A.— [Le compl. d'obj. désigne qqc. que l'on met contre ou dans la bouche]
1. MUS. [Le compl. d'obj. désigne un instrument à vent] Porter à sa bouche l'extrémité de cet instrument pour produire des sons. Emboucher une clarinette, sa trompette. Il empoigna son clairon, l'emboucha, sonna au ralliement (ZOLA, Débâcle, 1892, p. 375). Il a embouché le cor de chasse. Il a soufflé dedans un grand coup et puis des rauques crevaisons... encore des couacs et des petits râles!... (CÉLINE, Mort à crédit, 1936, p. 667) :
• 1. Leur cri [des pingouins] est celui d'une trompette mal embouchée, il ressemble aussi au cri du paon, mais est moins aigu, plus creux.
CENDRARS, Les Confessions de Dan Yack, 1929, p. 220.
— P. métaph. Il [le vent] embouche le tuyau de la pompe et corne dedans (COLETTE, Pays. et portr., 1954, p. 100).
— Loc. fig., vieilli. Emboucher la trompette [Dans un récit] Adopter un ton trop élevé ou solennel, grandiloquent. Pourquoi tant d'emphase pour cette science prosaïque, pourquoi emboucher si fort la trompette à propos de l'art de lever le pied? (BALZAC, Théor. démarche, 1833, p. 615).
♦ P. méton du suj. Trente journaux d'Europe embouchèrent la trompette pour célébrer ses vertus (FOURIER, Nouv. monde industr., 1830, p. 9).
♦ P. ext., souvent péj., vieilli. Annoncer, divulguer quelque chose à grand bruit; proclamer avec grandiloquence (cf. claironner). Emboucher la trompette épique, emboucher la trompette du pacifisme, emboucher la trompette républicaine, emboucher la trompette en l'honneur de qqn. La critique (...) emboucha sa trompette retentissante des grands jours (FABRE, Le Roman d'un peintre, 1878, p. 2) :
• 2. Il suffit qu'une pseudo-élite s'empare de Paris, et embouche la trompette de la publicité, pour que la voix du reste de la France soit étouffée.
ROLLAND, Jean-Christophe, Dans la maison, 1909, p. 948.
Emboucher la trompette de la Renommée. Personnages pour lesquels la Renommée embouche l'une ou l'autre de ses trompettes (BALZAC, Comédiens, 1846, p. 304) :
• 3. À la grille du jardin, la Renommée, sur son cheval ailé, embouchait sa trompette éternelle. Les porteurs de journaux criaient la grande victoire de Fleurus.
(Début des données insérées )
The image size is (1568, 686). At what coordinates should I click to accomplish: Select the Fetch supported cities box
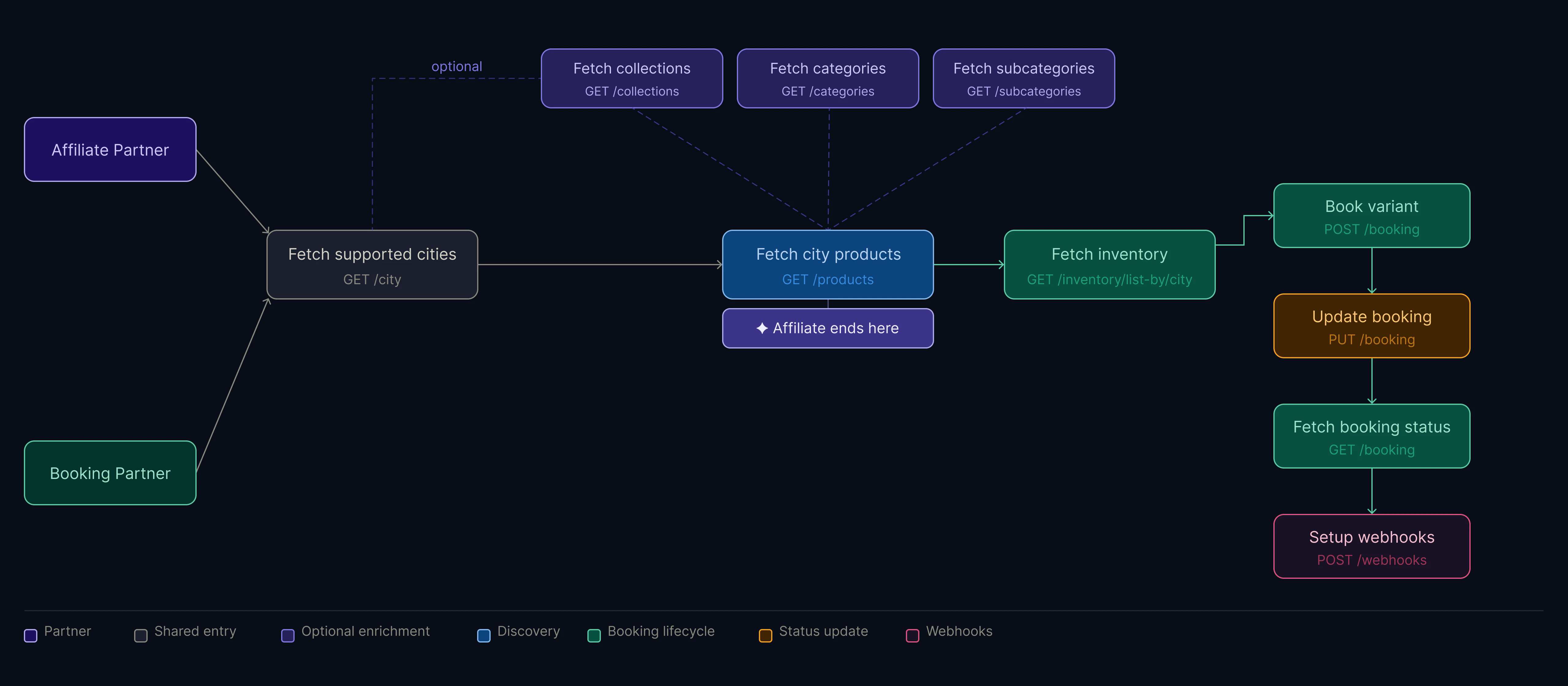click(x=372, y=265)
FRANCE, Les Dieux ont soif, 1912, p. 277.
Rem. On trouve, dans le même sens : Dans mes jours maussades, je me voyais mourir sur un lit de fer, haï de tous, désespéré, à l'heure même où la gloire embouchait sa trompette (SARTRE, Mots, 1964, p. 156).
2. [Le compl. d'obj. désigne l'orifice d'un tuyau, l'embouchure d'un récipient, ou ce tuyau ou ce récipient lui-même] Le porter à (contre ou dans) sa bouche. Emboucher une bouteille. Gondran a embouché le canon de la fontaine. Le tuyau de fer emplit sa bouche; il tette de toutes ses forces pour faire venir l'eau (GIONO, Colline, 1929, p. 76).
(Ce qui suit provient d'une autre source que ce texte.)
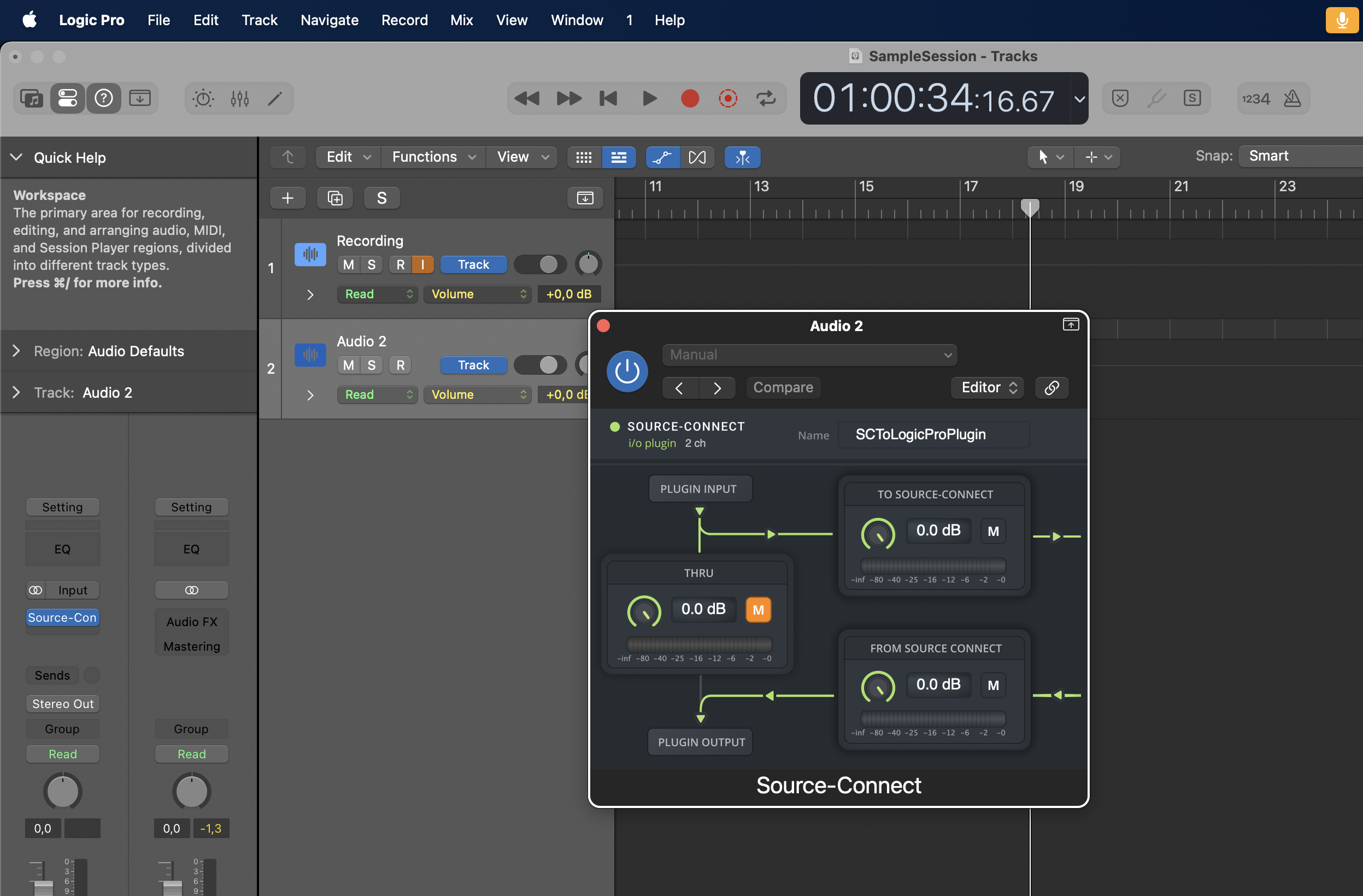Viewport: 1363px width, 896px height.
Task: Click the Compare button in the plugin
Action: tap(783, 387)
Rem. Lar. Lang. fr. donne le syntagme emboucher une pipe.
B.— [Le compl. d'obj. désigne un être animé dans la bouche duquel on met qqc.]
1. MAN. Emboucher un cheval. Lui mettre dans la bouche le mors qui lui convient. Cet éperonnier s'entend bien à emboucher un cheval (Ac. 1835, 1878).
2. Au fig., fam. Emboucher qqn. Lui dicter ce qu'il doit dire. Il l'a bien embouché. On l'a mal embouché (Ac. 1835, 1878).
— P. ext. Emboucher qqn de qqc. Est-ce qu'il [ton mari] m'a dit un seul mot d'excuse pour les grossièretés dont il m'a embouchée comme une cuisinière (ESTAUNIÉ, Bonne Dame, 1891, p. 152).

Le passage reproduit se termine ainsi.